DIRECTIVES:
(a) Name every person whom the passage on Baptist origins gives the title "Dr."
(b) Carry the passage on Baptist origins forward, picking up right after its final sentence.

SOURCE PASSAGE:
= = = = =

We may even go so far as to assert that there was a Baptist preacher before the organization of a Baptist church. The first Baptist preacher was John the Baptist. We learn from the Scriptures that he was a Baptist and a preacher, and certainly it is impossible for a man to be a Baptist and a preacher and not be a Baptist preacher.


Alexander Campbell says: “It was for having his brother’s wife in his brother’s lifetime which procured a rebuke to Herod from the first Baptist preacher. In ranking John among the Baptists, I hope they will forgive me; for although John lived before the Christian kingdom began, he was, upon the whole, as good a Christian as most of us Immerser preachers” (Alexander Campbell: Christian Baptist, Vol. VI., p. 70).


Dr. Armitage says: “Having thus found the model of the New Testament church, the question is forced upon us: Whether or not this pattern is retained in any of the churches of the present day? Without casting ungenerous reflections upon any Christian body whatever, it may be said that, as to substance and form, the most accurate resemblance to this picture of the apostolic churches is now found in the Baptist churches of Europe and America.


Dr. Duncan reports: That when Gesenius, the great German Hebraist and Biblical critic, first learned what Baptist churches were, he exclaimed: “How exactly like the primitive churches!”


“The late Dr. Oncken assured the writer that in forming a new church at Hamburg, A. D. 1834, the constituent members first resolved that they would shut themselves up entirely to the apostolic model, as found in the New Testament. They therefore devoted themselves for some time to prayer and the exclusive study of that Book as an inspired Church Manual; and on comparing the result, to their surprise, they found themselves compelled to form a church in accord with the Baptist churches in England and America. Yet, there is nothing strange in this: the New Testament is ever the same, and it is but natural that when the devout mind is left free from all standards but this, with the determination to follow it in the most simple-hearted manner, it should produce the same stamp of New Testament churches everywhere and always.” (Memoir of James P. Boyce, by John A. Broadus, pp. 149, 150)


We may well heed the following forceful words of Dr. James P. Boyce, the founder of the Southern Baptist Theological Seminary:


“But the obligation resting on the Baptist denomination is far higher than this. It extends not merely to matters of detail, but to those of vital interest. The history of religious literature and of Christian scholarship has been a history of Baptist wrongs. We have been overlooked, ridiculed, and defamed. Critics have committed the grossest perversions, violated the plainest rules of criticism, and omitted points which could not have been developed without benefit to us. Historians who have professed to write the history of the church have either utterly ignored the presence of those of our faith, or classed them among fanatics and heresies; or, if forced to acknowledge the prevalence of our principles and practice among the earliest churches, have adopted such false theories as to church power, and the development and growth of the truth and principles of Scripture, that by all, save their most discerning readers, our pretensions to an early origin and a continuous existence have been rejected.

= = = = =

DATA BLOCK:
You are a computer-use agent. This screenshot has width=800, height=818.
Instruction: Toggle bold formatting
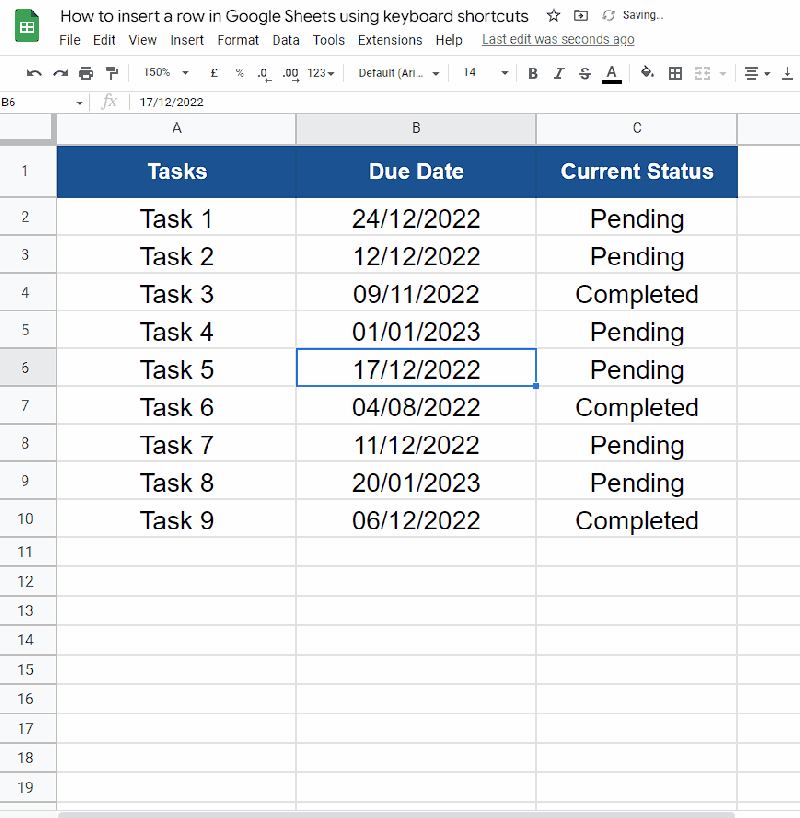(x=533, y=72)
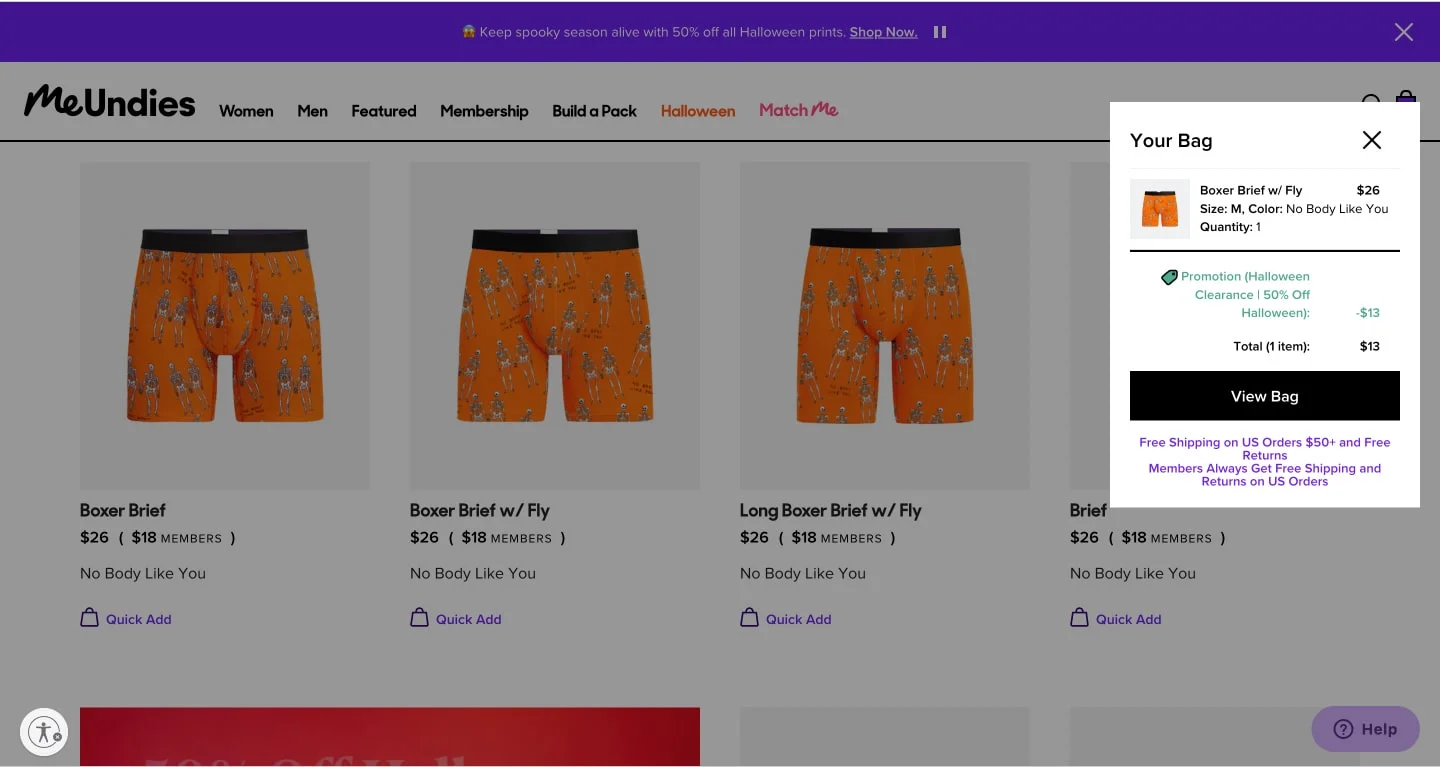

= = = = =

RESPONSES IN ORDER:
(a) Dr. Armitage, Dr. Duncan, Dr. Oncken, Dr. James P. Boyce

(b)
“The Baptists in the past have been entirely too indifferent to the position they thus occupy. They have depended too much upon the known strength of their principles, and the ease with which from Scripture they could defend them. They have therefore neglected many of those means which extensive learning affords and which have been used to great advantage in support of other opinions. It is needless to say, gentlemen, that we can no longer consent to occupy this position. We owe a change to ourselves, as Christians, bound to show an adequate reason for the difference between us and others; as men of even moderate scholarship, that it may appear that we have not made the gross error in philology and criticism which we must have made if we be not right; as the successors of a glorious spiritual ancestry, illustrated by heroic martyrdom by the profession of noble principles, by the maintenance of true doctrines; as the church of Christ, which he has ever preserved as the witness for his truth, by which he has illustrated his wonderful ways, and shown that his promises are sure and steadfast. Nay, we owe it to Christ himself, whose truth we hold so distinctively as to separate us from all others of his believing people; to whom we look confidently to make these principles triumphant; for whose sake, on their account, men have been ever found among us willing to submit to banishment, imprisonment, or martyrdom; and for whose sake, in defence of the same truth, we are willing now to bear the scorn and reproach, not of the world only, but even of those who love our Lord Jesus Christ.” (Memoir of James P. Boyce, pp. 136, 137)


“Trace our history back, either through the centuries that have long passed away, or in the workings of God during the last hundred years, and it will be seen that the mass of the vineyard laborers have been from the ranks of fishermen and tax-gatherers, cobblers and tinkers, weavers and ploughmen, to whom God has not disdained to impart gifts, and whom he has qualified as his ambassadors by the presence of that Spirit by which, and not by might, wisdom, or power, is the work of the Lord accomplished.” (Memoir of James P. Boyce, p. 127)


Alexander Campbell, the founder of a sect radically opposed to the Baptists, and at best an unwilling witness to Baptist verities, has given testimony that should convince his own people and others, that Baptist churches are the only true and legitimate successors to the churches instituted by Christ and the Apostles.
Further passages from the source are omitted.